I asked her to sing the words out loud, to a melody that comes only from her. I want to emphasize how hard this task I was asking of her really is. Most people are shy singing out loud in any circumstance. If they can bring themselves to do that, what they are singing is usually a song that they know, or a melody that’s been taught to them. I was asking this fifteen-year-old, who already struggled with anxiety, to sing out loud to me without any guidance whatsoever, and to top it off with words that she created in the first place! The trust she needed in both herself and me was immense; it was intensely vulnerable.
She told me there was no way she’d be able to do it. I gently told her that I knew that she could do it, I placed the paper in her hands and said, jump, do it now. There was an epic pause as she stared at the paper, as she hummed softly, as she reached to pull up the courage to release this song. As I sat with her I remembered my very first production with Jon.
It was The Hobbit, my freshman year. I was Bilbo, and my character had to faint, fall backwards off the stage, and get caught by the gang of dwarves. I am beyond petrified of heights. I can barely stand on a stool without being terrified. So naturally I told Jon there was absolutely no way this would EVER happen. And he just calmly said that I had to, it was part of the show. As the show drew closer, I still refused every single time it came up. Finally, about two weeks before opening night, he said, okay, Zach, you’re going to do it at rehearsal today. I knew what was coming at the end and I was petrified. I stood there for twenty minutes, counting down the clock to the end of rehearsal, determined not to by any means. But at the end of the rehearsal, Jon put me up on the stage, gathered the cast and said no one was leaving until I fell, and proceeded to close all the doors. I froze, terrified. For an hour, people all around me offered words of assurance and support; most of them took turns falling themselves, their words and actions enveloped me. Finally, I did it. I shut my eyes, and fell backwards into theirs (and Jon’s) waiting arms. Pride and relief surged through my body. I beamed for days. I remember it so vividly still, five years later, and I am so thankful Jon encouraged me to take that leap of faith.
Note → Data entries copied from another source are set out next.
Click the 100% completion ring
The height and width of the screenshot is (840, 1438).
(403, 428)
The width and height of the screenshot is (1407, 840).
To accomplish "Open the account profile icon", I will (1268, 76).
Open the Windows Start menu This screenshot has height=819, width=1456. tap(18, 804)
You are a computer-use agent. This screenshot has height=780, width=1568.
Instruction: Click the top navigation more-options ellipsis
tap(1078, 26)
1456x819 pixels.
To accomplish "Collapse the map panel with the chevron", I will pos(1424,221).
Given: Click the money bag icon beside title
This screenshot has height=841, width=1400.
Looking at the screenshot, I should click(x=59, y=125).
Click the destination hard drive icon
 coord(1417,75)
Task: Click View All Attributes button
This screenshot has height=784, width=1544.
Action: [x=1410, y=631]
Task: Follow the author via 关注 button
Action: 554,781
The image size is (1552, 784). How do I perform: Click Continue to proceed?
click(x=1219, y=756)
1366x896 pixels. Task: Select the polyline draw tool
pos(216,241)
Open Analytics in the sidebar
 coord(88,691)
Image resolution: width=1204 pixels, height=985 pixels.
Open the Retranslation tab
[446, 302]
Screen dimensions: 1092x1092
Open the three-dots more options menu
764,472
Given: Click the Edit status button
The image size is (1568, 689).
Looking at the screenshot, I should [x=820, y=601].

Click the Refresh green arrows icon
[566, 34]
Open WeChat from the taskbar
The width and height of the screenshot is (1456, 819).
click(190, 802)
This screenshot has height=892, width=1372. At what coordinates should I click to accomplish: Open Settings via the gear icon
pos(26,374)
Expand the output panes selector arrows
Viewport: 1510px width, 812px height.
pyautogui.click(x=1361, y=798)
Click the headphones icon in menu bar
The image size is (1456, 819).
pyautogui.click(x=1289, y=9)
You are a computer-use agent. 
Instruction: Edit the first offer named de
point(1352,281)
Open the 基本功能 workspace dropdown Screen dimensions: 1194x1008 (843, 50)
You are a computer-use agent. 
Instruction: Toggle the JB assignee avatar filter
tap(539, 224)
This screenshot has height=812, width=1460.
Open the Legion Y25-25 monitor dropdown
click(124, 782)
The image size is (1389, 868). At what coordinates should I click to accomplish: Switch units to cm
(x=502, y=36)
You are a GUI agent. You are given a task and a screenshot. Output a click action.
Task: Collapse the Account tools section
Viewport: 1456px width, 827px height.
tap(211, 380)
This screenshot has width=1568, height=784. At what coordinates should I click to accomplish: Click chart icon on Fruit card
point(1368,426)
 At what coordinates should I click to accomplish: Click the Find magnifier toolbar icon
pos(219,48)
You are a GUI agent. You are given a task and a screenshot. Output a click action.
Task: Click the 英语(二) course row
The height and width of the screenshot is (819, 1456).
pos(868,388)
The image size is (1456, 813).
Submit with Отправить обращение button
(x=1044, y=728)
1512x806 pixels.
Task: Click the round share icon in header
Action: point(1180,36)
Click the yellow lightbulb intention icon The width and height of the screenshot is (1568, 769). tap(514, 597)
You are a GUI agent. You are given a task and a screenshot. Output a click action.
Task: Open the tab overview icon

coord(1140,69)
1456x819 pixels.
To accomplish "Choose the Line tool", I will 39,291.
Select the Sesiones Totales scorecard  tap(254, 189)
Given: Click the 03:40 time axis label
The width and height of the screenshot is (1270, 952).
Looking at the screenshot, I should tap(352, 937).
I saw the fear I had felt in her pause. She kept glancing at me, hoping I’d give her an out or any reason that she wouldn’t need to do it. I just stayed with her, and said that we’re doing it now, and we won’t do anything else until she sings. I watched her fear work its way through her body and face, until finally she was ready. She sang the three sentences. Immediately she looked at me, tears on her face as her whole body shook with pride. She said that it was the hardest thing she’s ever done.
I repeated the process with several other people, and each time they pushed through the fear and sang their own words. To see the joy and pride painted on their faces after they overcame the terror kept reminding me of falling off that stage, and of the immense gratitude I have for Jon and the whole community. Organizing and helping lead this workshop helped me maybe as much as the people who were there to be helped. The world needs more spaces like this, and honestly so do I. The community holds itself together, and loves every single person it holds.